Revision history for this message

Gary Pope (gaz-6) wrote on 2013-10-11:

#60

comment #8 fixed me too, but I had to use a longer sleep value. I used sleep 8.
This remedied /etc/init.d/libvirt.bin under Debian v7.1.0 HOST starting a VM for Ubuntu 12.04-3

Gaz

Revision history for this message

Gary Pope (gaz-6) wrote on 2013-10-11:

#61

Sorry comment #60 was meant to be sleep 60 (60 seconds not 4, like comment #8)

Revision history for this message

Ruben Portier (rubenportier) wrote on 2016-11-13:

#62

I'm having a similar issue on Ubuntu 16.04 as host. When the guests are on autostart and I boot the host, I can see an error message on the guests' while booting: "Failed to start Raise network interfaces".
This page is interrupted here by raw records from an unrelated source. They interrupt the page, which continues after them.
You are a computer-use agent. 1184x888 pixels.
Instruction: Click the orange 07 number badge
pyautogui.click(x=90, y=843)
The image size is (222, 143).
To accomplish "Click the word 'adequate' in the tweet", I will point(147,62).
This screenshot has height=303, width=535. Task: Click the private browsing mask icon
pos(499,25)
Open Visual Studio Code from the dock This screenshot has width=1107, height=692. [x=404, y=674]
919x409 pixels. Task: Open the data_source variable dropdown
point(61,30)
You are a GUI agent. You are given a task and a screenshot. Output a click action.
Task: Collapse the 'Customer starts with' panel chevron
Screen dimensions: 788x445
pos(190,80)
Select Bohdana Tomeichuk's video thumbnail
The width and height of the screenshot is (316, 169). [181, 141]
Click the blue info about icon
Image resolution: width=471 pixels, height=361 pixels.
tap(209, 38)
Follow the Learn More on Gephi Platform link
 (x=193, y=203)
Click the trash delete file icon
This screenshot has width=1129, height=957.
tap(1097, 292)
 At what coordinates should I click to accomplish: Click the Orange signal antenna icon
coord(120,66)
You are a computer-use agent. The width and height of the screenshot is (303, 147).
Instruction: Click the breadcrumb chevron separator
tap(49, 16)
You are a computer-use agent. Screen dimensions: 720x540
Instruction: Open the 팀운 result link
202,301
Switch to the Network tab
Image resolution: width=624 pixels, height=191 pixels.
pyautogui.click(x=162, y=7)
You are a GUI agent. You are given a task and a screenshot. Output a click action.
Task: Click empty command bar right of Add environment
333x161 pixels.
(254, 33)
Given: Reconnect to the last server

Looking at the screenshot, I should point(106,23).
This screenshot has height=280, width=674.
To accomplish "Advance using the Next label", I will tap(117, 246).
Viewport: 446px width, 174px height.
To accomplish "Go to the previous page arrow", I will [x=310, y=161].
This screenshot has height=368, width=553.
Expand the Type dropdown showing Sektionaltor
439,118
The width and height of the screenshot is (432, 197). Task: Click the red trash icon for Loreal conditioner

I've tried the methods above by adding a sleep to the init file. however, the init file /etc/init/libvirt-bin.conf is not used anymore, as echoing into a file does not work (seems like this init file is deprecated, then why is it still there?). I've found another file, /etc/init.d/libvirt-bin, which looks a lot newer, still it states the year 2007 at the top of the file. This file is completely different and I have no idea where to put the sleep command to test.

I'm not sure if this is the exact same issue, as I couldn't find any similar issues on the internet. I've tried changing my bridge configuration, without success. I have bridge_maxwait 0 on my bridge, but it does not help. The host is able to use the internet right after boot, so it seems the interface (bridge) is actually up and working. The guests are working for a short period of time after boot. I've noticed that the default route (IPv6) has a expire option on it and it's counting downwards. When the route expires, the guest is no longer reachable over the internet. When restarting the guests' interface, it's working again without any problems.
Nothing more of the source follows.